Remember that post I did awhile back about the need in the English language for a plural form of you? Well, I’m finally getting back to that thought. (And, like last time, the images illustrating this post are random things that came up when I searched for free images for “you.” So don’t waste your time trying to make sense out of them.)
This being somewhat of a grammar issue, I asked Granny Grammar to take over. But she wouldn’t touch it. Says it ain’t polite to discuss politics or religion in public, and since this deals with both, she wouldn’t even consider it.
Umm…. what does this have to do with politics and religion, you may ask? Good question. Bear with me, and ye shall see.
As I mentioned in that previous post, the lack of a plural form of you in modern English can lead to loss of clarity. Sometimes it can create misunderstanding, for example, as to what God is saying/who He’s talking to in the Bible. (Ah, that’s where the religion comes in.) This is one, though not the only, reason why I use the King James Version in my personal Bible study: it’s the only version that retains the nuances of meaning lost through updating the old thee’s and thou’s.
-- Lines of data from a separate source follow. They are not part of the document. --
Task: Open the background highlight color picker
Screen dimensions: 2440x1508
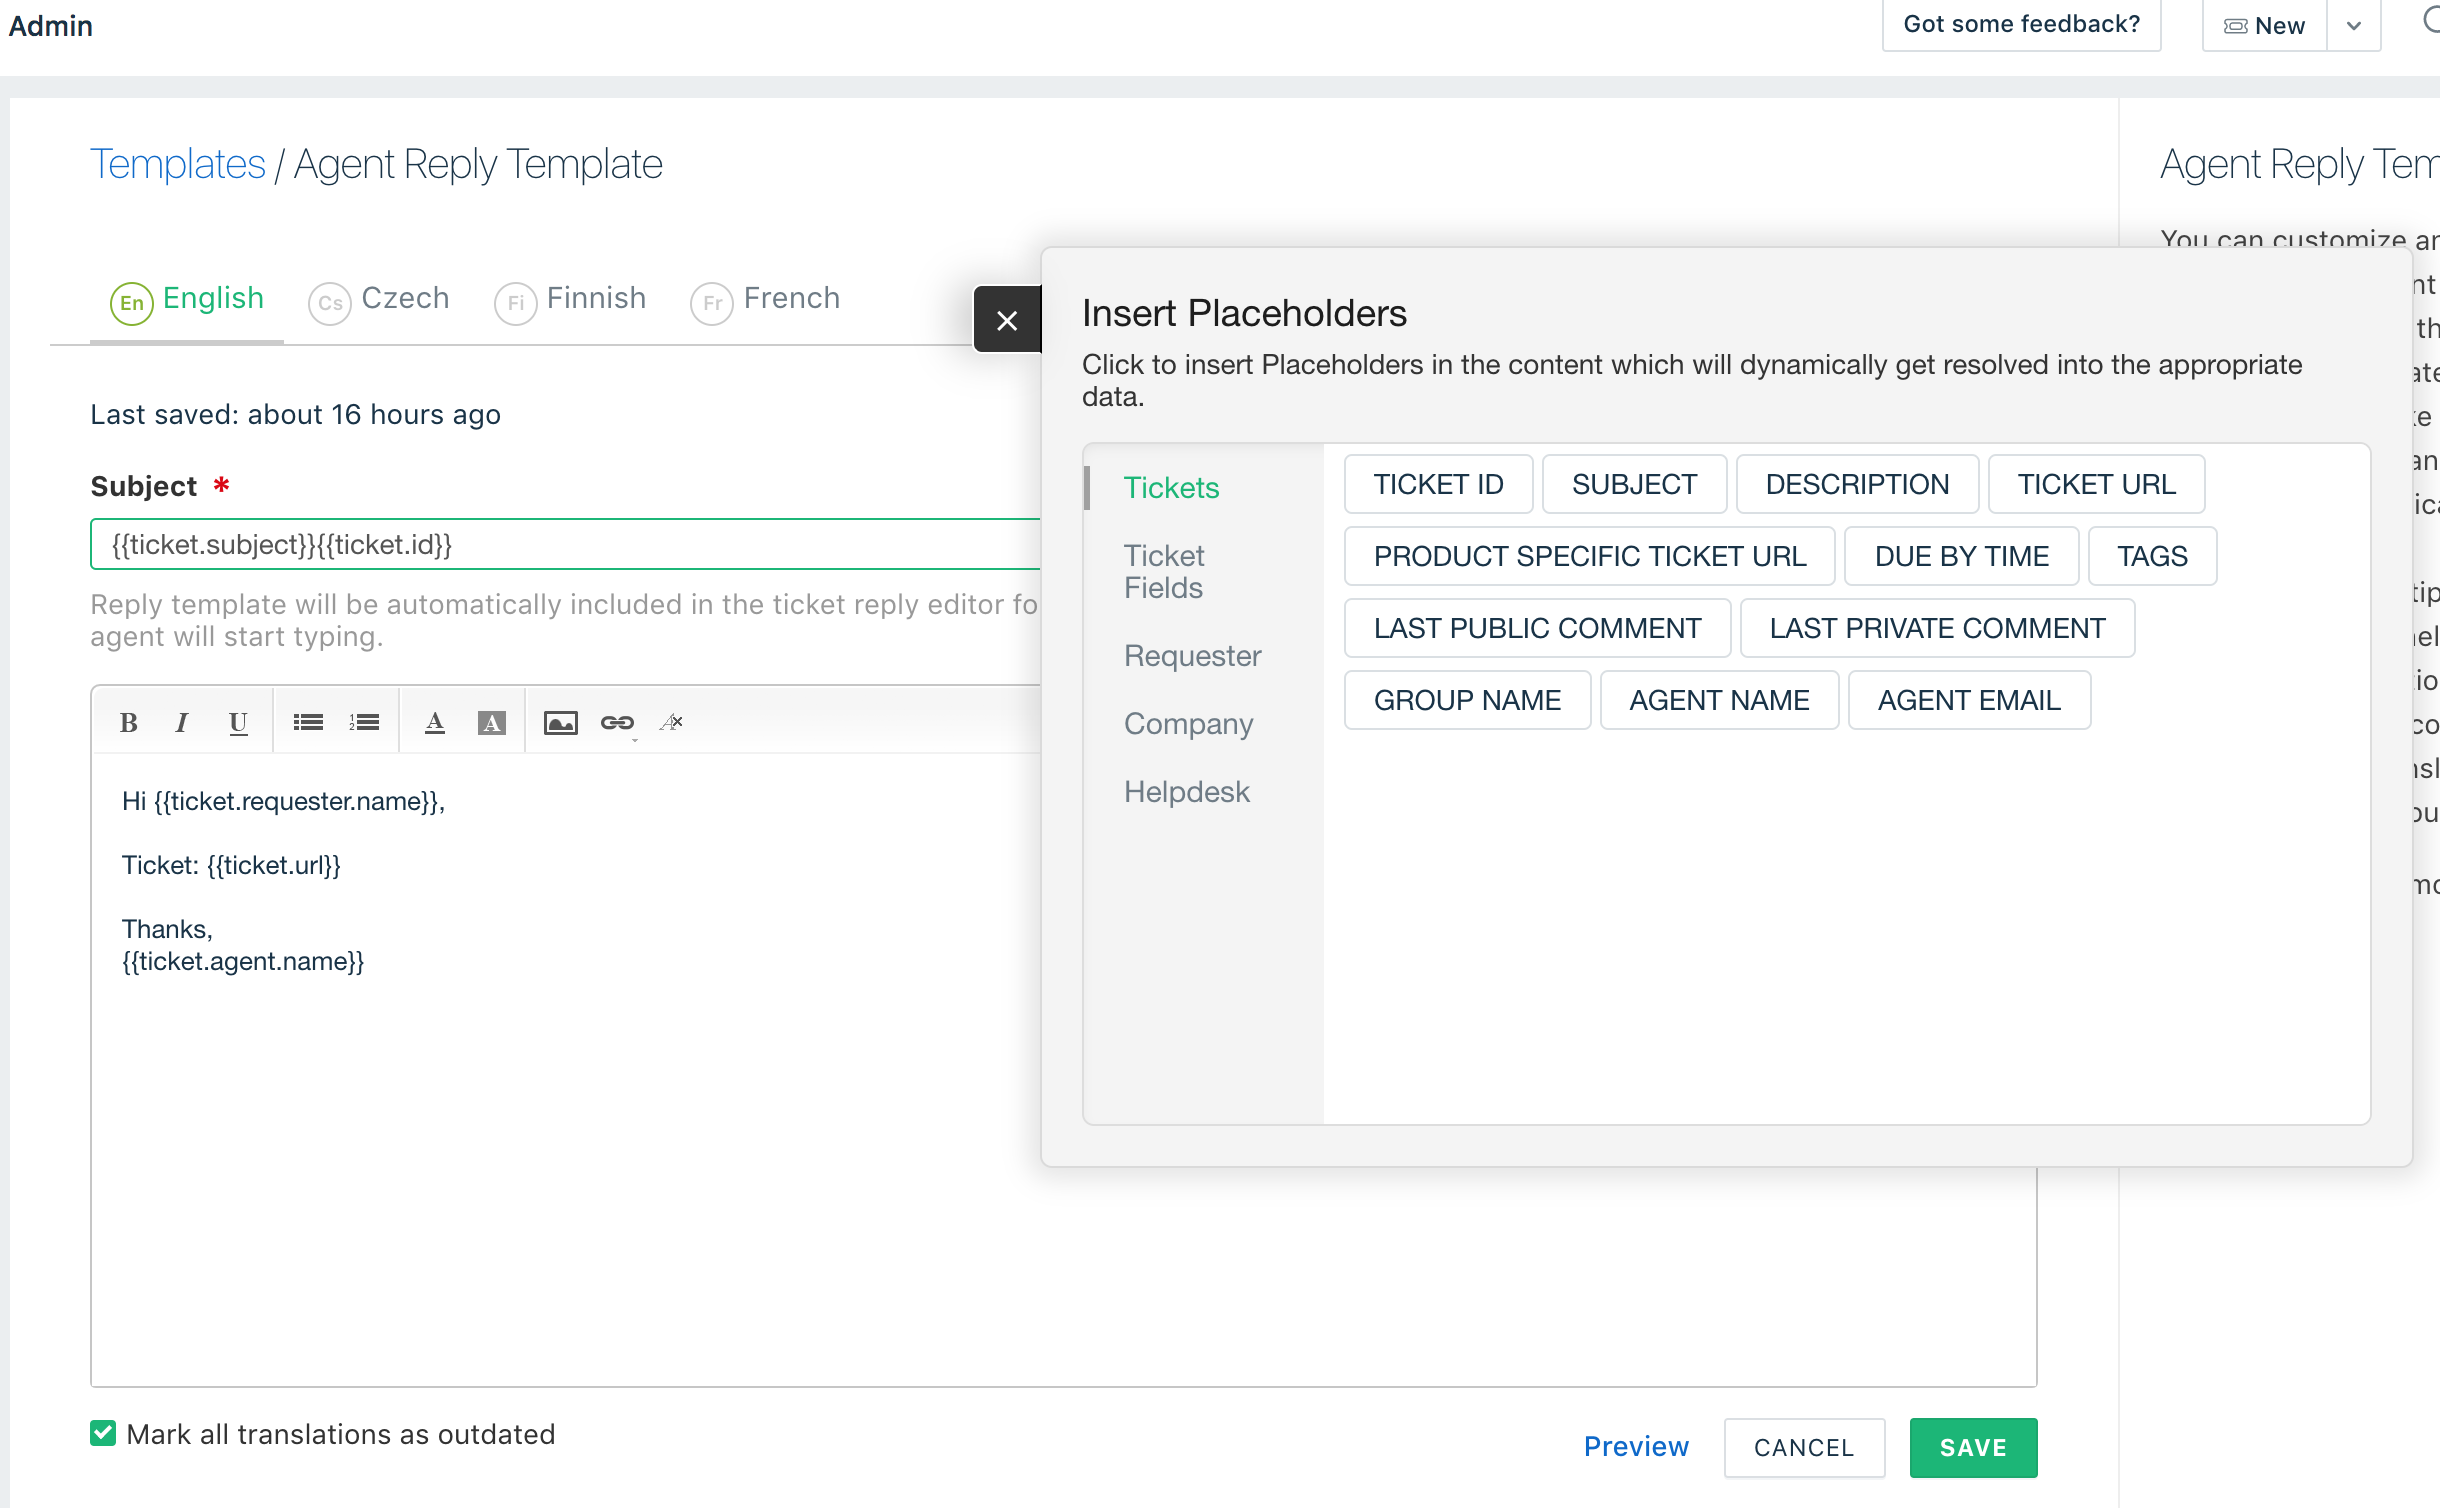Action: point(491,722)
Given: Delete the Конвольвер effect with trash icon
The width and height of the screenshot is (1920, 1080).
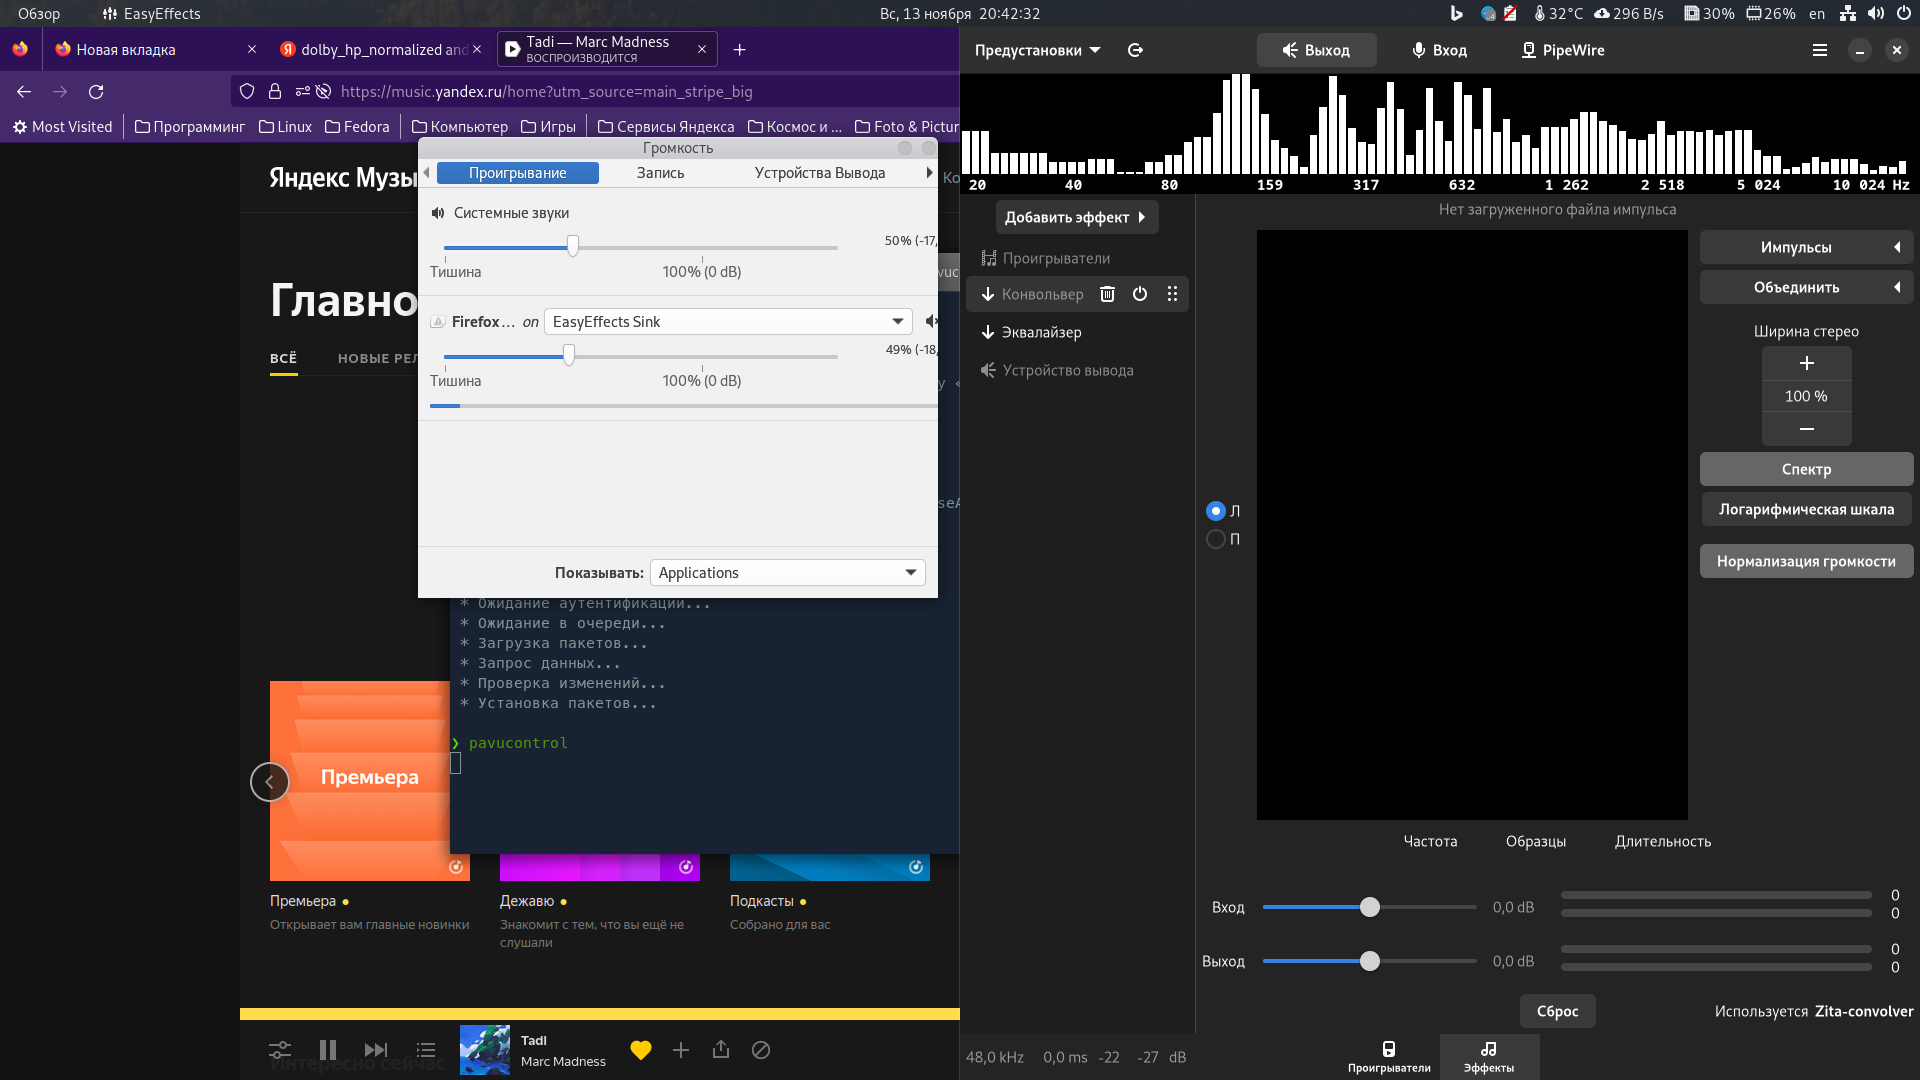Looking at the screenshot, I should point(1107,294).
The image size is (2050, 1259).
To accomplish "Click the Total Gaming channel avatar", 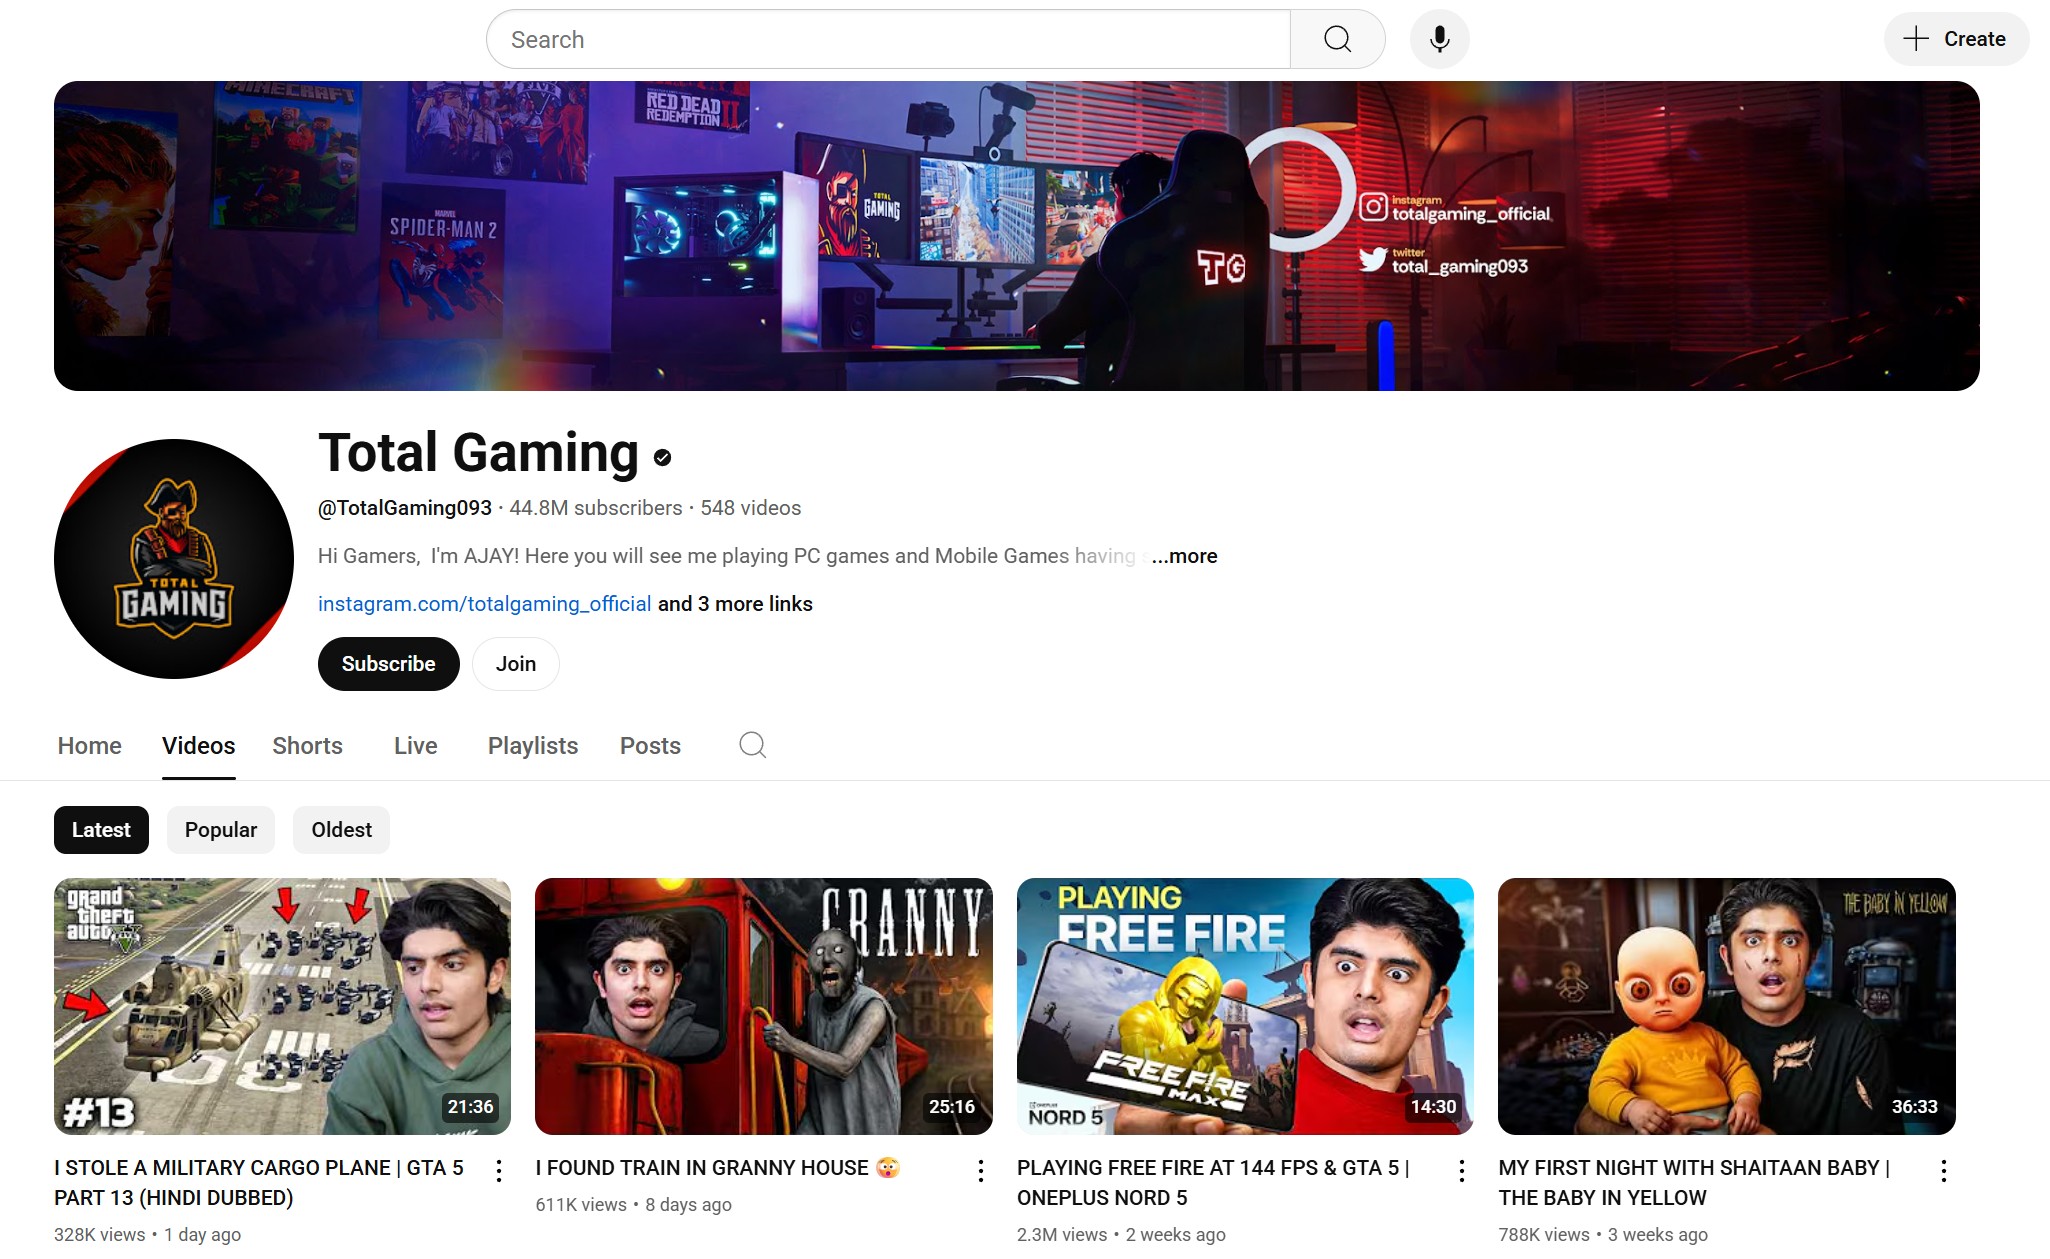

A case in point: let’s look at Deuteronomy chapter 9, where Moses is addressing the nation of Israel on the cusp of their entrance into the land God promised to give them. If you don’t have a KJV Bible handy, you can read it here.
Moses points out how God supernaturally protected and provided for them for the past forty years, all for the purpose of bringing them to this very place. It starts to get interesting from the grammatical point of view in verse 10. When Moses talks about the people’s responsibility to remember God and keep His commands, he uses singular pronouns: When thou (singular; the plural would be ye) hast eaten and are full, and have built nice houses, verse 12 – when thy (singular; the plural would be your) personal wealth has multiplied, verse 13 – beware that thine heart (singular; the plural would be your) not be lifted up and thou forget the LORD thy God, verse 14…
This singular you continues all the way through until the last part of verse 19, where it shifts back to the plural for the rest of the chapter. Moses tells the people, in essence, that if each of you, as individuals, do these things, it will affect all of you — the entire nation.
Historically, this is directed to the nation of Israel in the time of Moses. But it reveals a principle that applies to everyone, everywhere. That is, God’s plan isn’t for a nation to carry the people on its back; rather, the individuals are responsible for the health of the nation.
Ah, that’s where the politics comes in! Quite so. When we understand and believe God’s word, it affects our lives as citizens, not just our religious lives.
But there’s more. The same principle is seen in the next chapter. Moses puts the responsibility of remaining humble before God on the individual (verses 4 through the first half of verse 7); their individual failures to do so drag the whole nation into rebellion and bring consequences upon all the country (the second half of verse 7 through verse 24). Again we see that the individual is responsible for the nation, not vice versa.
We miss all this if we think of all those “you” pronouns as plural. How easy it is to point the finger! To think you (plural) need to do this or that; I’m okay just the way I am.
It might be comforting to think that, but often, God’s thoughts run contrary to popular thinking.
Perhaps what we do, or the relationship we have (or don’t have) with God, isn’t such a private matter as we’d like to think. The decisions we make as far as our personal behavior and freedoms might not be wholly personal after all. Perhaps it’s not just my life I need to consider, but how my choices affect the whole nation.
Or maybe I’m reading something into this that isn’t really here. What do you think?